Farmer Joel Salatin respects the Chicken-ness of the Chicken |
Since food is something that has always interested me, I wrote a series of articles last year
about the theology of healthy eating. Although I was careful to frame
my discussion in terms of wisdom, cultural reformation, and aesthetics,
predictably I had friends who interpreted my articles as a call for
culinary Phariseeism, or who thought I was saying that being unhealthy
is sinful. It reminded me of another conversation I once had where I had
been arguing that diatonic music best reflects the nature of the
Trinitarian God, and a friend thought I was saying that listening to
pentatonic music must therefore be sinful.
Those two interchanges alerted me to an important point,
which is that many Christians do not even have the categories to
address questions about the right-ordering of nature independent to
questions of sin. Because we are legalists at heart, we are quick to
reduce everything to a moral issue before we know how to think about it.

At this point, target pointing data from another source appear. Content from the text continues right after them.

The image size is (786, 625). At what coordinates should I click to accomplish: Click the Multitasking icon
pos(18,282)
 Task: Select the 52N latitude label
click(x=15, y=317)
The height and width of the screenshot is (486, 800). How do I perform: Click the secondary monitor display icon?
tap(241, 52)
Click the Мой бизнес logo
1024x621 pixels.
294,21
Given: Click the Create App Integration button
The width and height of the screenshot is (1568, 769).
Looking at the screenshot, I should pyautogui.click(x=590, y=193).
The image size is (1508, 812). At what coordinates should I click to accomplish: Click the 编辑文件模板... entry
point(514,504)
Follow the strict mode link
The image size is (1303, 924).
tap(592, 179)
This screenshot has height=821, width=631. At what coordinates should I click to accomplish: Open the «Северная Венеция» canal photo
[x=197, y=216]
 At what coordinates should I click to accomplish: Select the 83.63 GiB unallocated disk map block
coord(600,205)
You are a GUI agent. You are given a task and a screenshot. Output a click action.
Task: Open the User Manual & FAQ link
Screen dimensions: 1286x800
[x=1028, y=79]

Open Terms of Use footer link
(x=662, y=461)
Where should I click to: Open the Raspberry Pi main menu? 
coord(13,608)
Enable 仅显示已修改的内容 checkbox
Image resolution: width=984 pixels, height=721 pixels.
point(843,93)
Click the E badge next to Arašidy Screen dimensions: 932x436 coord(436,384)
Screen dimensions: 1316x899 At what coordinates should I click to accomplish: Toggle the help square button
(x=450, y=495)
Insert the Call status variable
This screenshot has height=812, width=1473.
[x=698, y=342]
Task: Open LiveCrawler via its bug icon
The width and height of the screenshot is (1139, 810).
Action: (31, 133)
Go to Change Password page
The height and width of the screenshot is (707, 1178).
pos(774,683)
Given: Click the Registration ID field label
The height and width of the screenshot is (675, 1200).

However, consider a question that a friend of mine will often bring up
to his students. Is it sinful to put a cow in a chicken coup? Well, no.
But is it wise? Is it rightly ordered? Is it respecting the nature and
inherent telos of a cow? No, no, and no. God did not create
cows to do chicken-type things, just as He did not create chickens to do
the types of things that bees do.
You see, there is a whole realm inquiry that is prior to
questions of sin, namely questions about what is most fitting according
to the nature of a thing. To understand the nature of a thing, we must
appreciate what is the end, or telos for which it was created, and then respect that end unless it interferes with the telos of something more important.
One of the reasons why it is hard for Christians to
embrace a theology of food is because our nominalist presuppositions rob
us of the categories with which to talk meaningfully about the telos of
a thing (whether it be an animal or a human being), independent to
questions about right and wrong. Thus, the only objective criteria many
Christians recognize for making decisions in the area of food is
sin-avoidance, and since sin is not a category that applies to food in
the New Testament era, it is assumed that the only criteria we should
recognize is personal subjective choice.
However, both producers and consumers of food would
benefit from a strong dose of realist metaphysics. According to the
right ordering of our nature as human beings, is it more fitting to eat
stuff that was grown in the ground or produced in a laboratory?
According to the right ordering of a cow, is it more fitting for a
farmer to feed his cows grass or recycled animal products? According to
the right ordering of a chicken, is it more fitting to treat them like
bees and cram tens of thousands of them together in a barn?